ISCC-UNIT Content-Code Mixed#
IEP: | 0007 |
---|---|
Title: | ISCC-UNIT Condent-Code Mixed |
Author: | Titusz Pan tp@iscc.foundation |
Comments: | https://github.com/iscc/iscc-ieps/issues/12 |
Status: | DRAFT |
Type: | Core |
License: | CC-BY-4.0 |
Created: | 2022-09-28 |
Updated: | 2024-01-02 |
Note
This document is a DRAFT contributed as input to ISO TC 46/SC 9/WG 18. The final version is developed at the International Organization for Standardization as ISO/DIS 24138
1. General#
- The Content-Code Subtype Mixed (Mixed-Code) shall be a similarity preserving hash of a collection of assets of the same or different media types combined into a single multimedia file.

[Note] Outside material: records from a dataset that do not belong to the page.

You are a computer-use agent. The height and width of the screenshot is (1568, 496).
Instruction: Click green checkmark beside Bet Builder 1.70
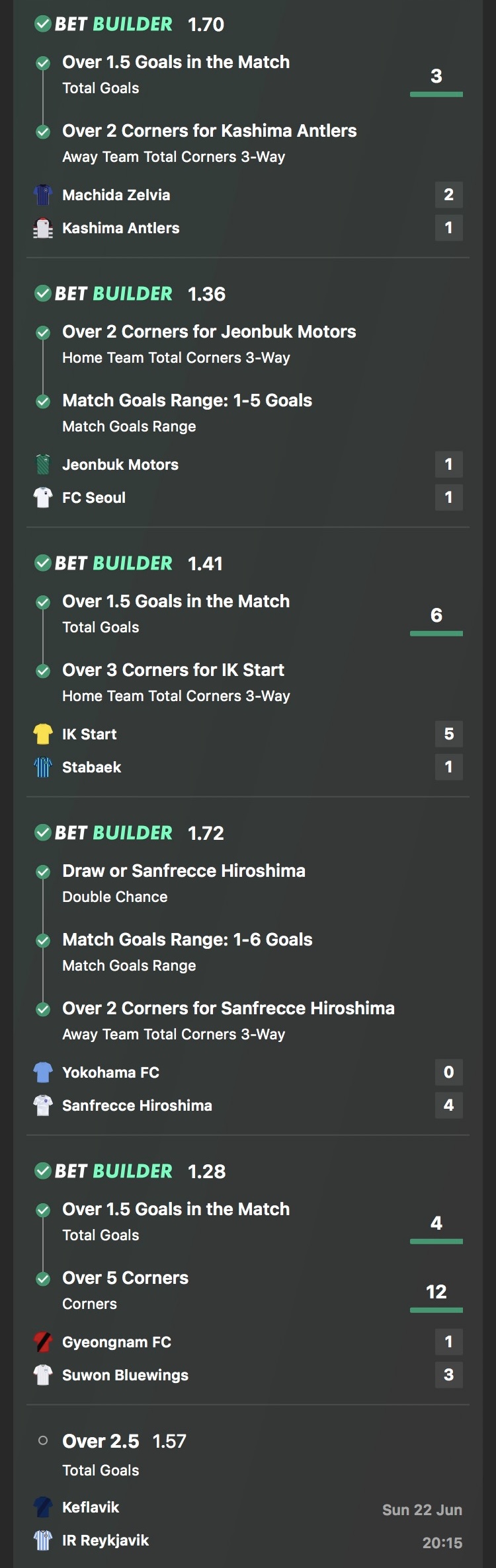pyautogui.click(x=43, y=24)
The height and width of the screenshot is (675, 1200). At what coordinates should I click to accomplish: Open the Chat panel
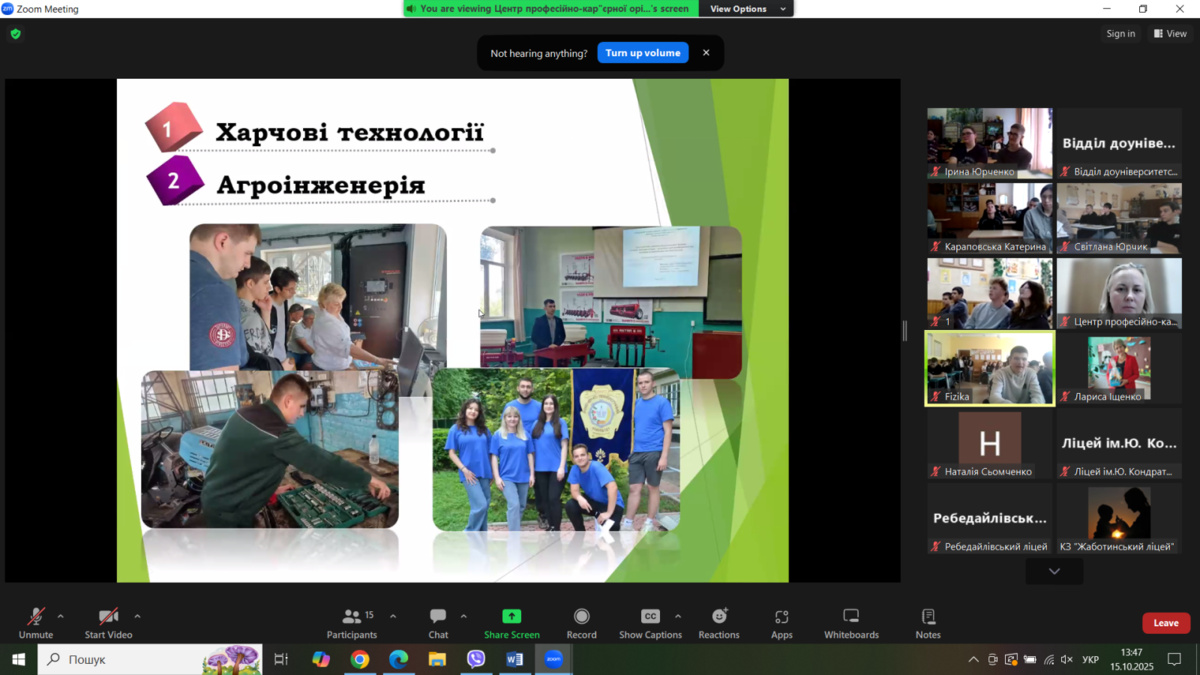(438, 622)
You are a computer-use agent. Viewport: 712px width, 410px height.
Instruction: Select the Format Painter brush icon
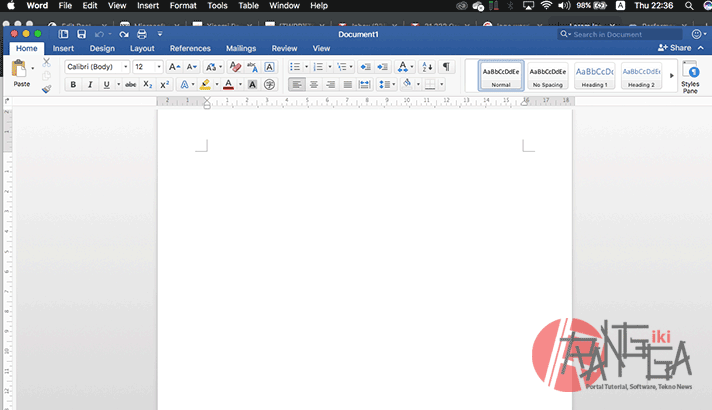(x=46, y=89)

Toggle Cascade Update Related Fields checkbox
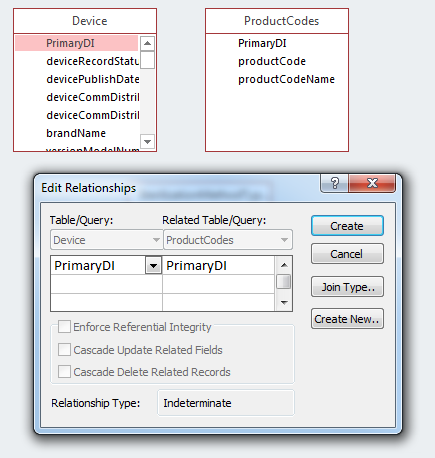(x=64, y=350)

- An ISCC processor that supports the creation of Mixed-Codes shall publicly document the supported file formats and the rules by which it divides the different parts of a multimedia file.

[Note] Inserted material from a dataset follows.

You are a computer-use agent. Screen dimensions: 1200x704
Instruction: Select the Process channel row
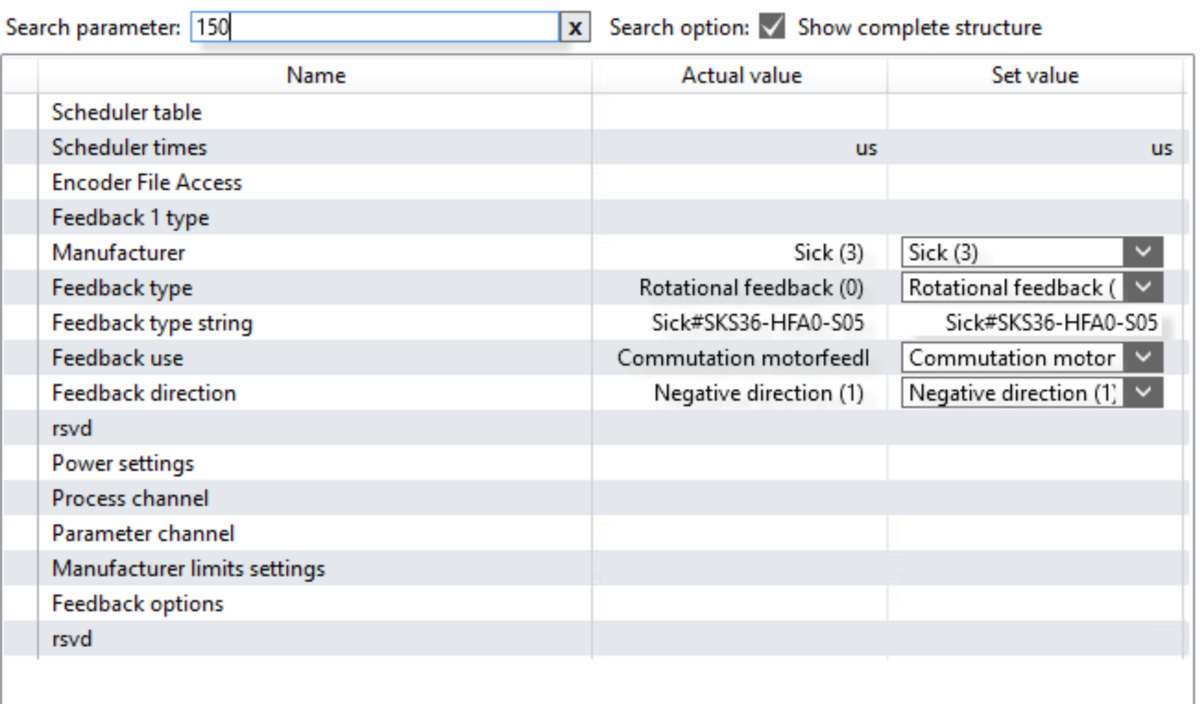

- The Mixed-Code shall be robust against format conversions, scaling, compression, and minor edits of the individual parts of the multimedia file.
2. Format#
The Mixed-Code shall have the data format illustrated in Figure 9:
EXAMPLE 1: 64-bit Mixed-Code in its canonical form:
ISCC:EQASD57JXX7U73P7
EXAMPLE 2: 256-bit Mixed-Code in its canonical form:
ISCC:EQDSD57JXX7U73P7HPPH2P3U5OXZM7PL65T3HZ5JZ76H577P77NO5ZY
3. Inputs#
- The input for calculating the Mixed-Code shall be the Content-Codes of the individual parts of the multimedia file.
- At least two Content-Codes shall be required as input to calculate a Mixed-Code.
4. Outputs#
Mixed-Code processing shall generate the following ISCC metadata output elements:
- iscc: the Mixed-Code in its canonical form (required);
- parts: the list of Content–Codes used for calculating the Mixed-Code (recommended);
- Additional metadata extracted from the multimedia file (optional).
5. Processing#
An ISCC processor shall pre-process the multimedia file as follows:
- Generate individual Content-Codes for each part of the multimedia file according to the specifications in IEP-0003, IEP-0004, IEP-0005 and IEP-0006.

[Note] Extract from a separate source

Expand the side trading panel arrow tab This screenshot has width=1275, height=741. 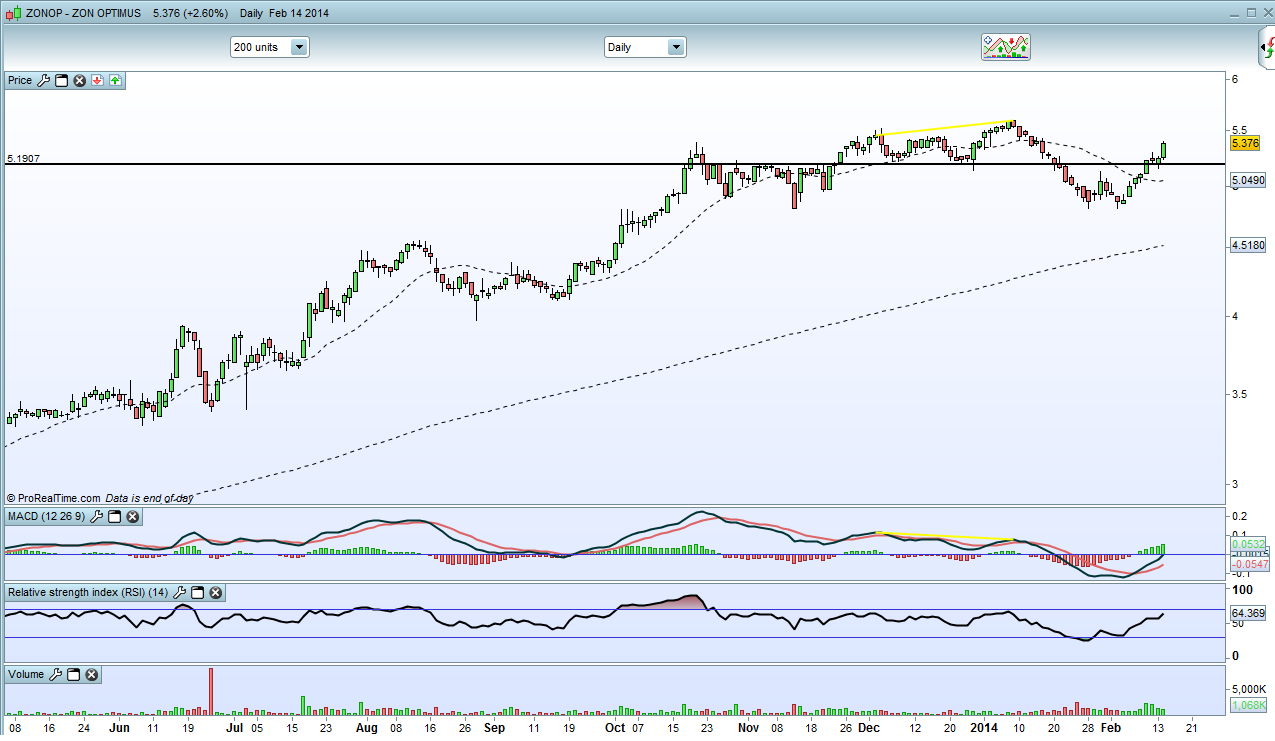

An ISCC processor shall calculate the Mixed-Code as follows:
- Create a byte sequence from each Content-Code retaining the first byte of the ISCC-HEADER concatenated with the bytes of the ISCC-BODY.
- Apply the similarity hash to the list of byte sequences from step 1 to calculate the ISCC-BODY of the Mixed-Code.
6. Conformance#
The normative behaviour of an ISCC processor in generating a Mixed Code is specified only for Content-Code inputs. An implementation of the Mixed-Code algorithm shall be regarded as conforming to the standard if it creates the same Mixed-Code as the reference implementation for the same Content-Code inputs.
NOTE
For further technical details see source-code in modules code_content_mixed.py and simhash.py of the reference implementation.